Depuis 15 ans, la province de Cà Mau, située à l’extrême Sud du Vietnam, fait face à une érosion côtière dramatique. Le changement climatique, combiné à l’activité humaine, aggrave ce phénomène. Un projet ambitieux, lancé le 6 décembre par l’Agence française de développement (AFD) et le Comité populaire provincial, avec le soutien de l’Union européenne, s’apprête à changer la donne.
Située dans une région basse et entourée par la mer, la province de Cà Mau est particulièrement vulnérable aux effets du changement climatique et des activités humaines. L’érosion côtière et l’envasement des canaux s’intensifient.
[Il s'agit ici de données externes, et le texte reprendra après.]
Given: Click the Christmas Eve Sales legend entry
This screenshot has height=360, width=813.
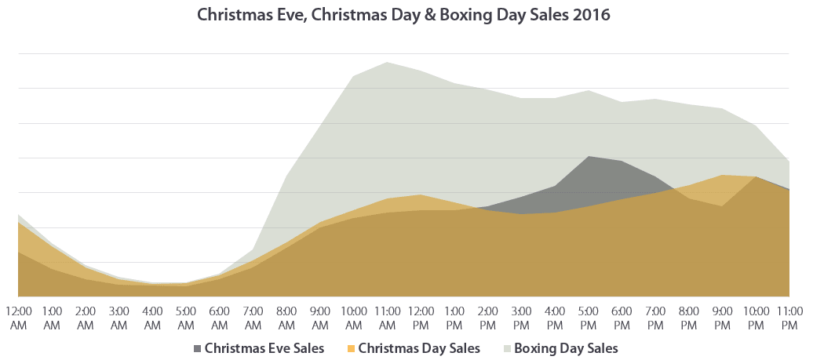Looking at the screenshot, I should [264, 347].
Depuis 2008, la tendance à l’accumulation des sédiments dans certaines zones s’est inversée, laissant place à l’érosion et à l’intrusion marine.
Pour Nguyên Van Son, vice-président du Comité populaire du district de Phu Tân, le défi économique et climatique est bien réel: «Le potentiel économique diversifié de la région reste sous-exploité, en grande partie à cause des risques climatiques persistants.»
Dans le district de Trân Van Thoi, où 34 kilomètres de côtes sont particulièrement exposés, Nguyên Van Khai, chef du service de l’agriculture, souligne: «Les phénomènes climatiques ont un impact énorme sur nos côtes, menaçant directement les moyens de subsistance des populations.»
Les habitants en ressentent les conséquences concrètes, comme en témoigne Nguyên Nhu Thuân, responsable de Cai Nho B, une commune du district de Phu Tân: «Les tempêtes et les marées hautes affectent gravement la vie des habitants. La déforestation, causée par l’exploitation des mangroves pour la pêche, a aggravé la situation.»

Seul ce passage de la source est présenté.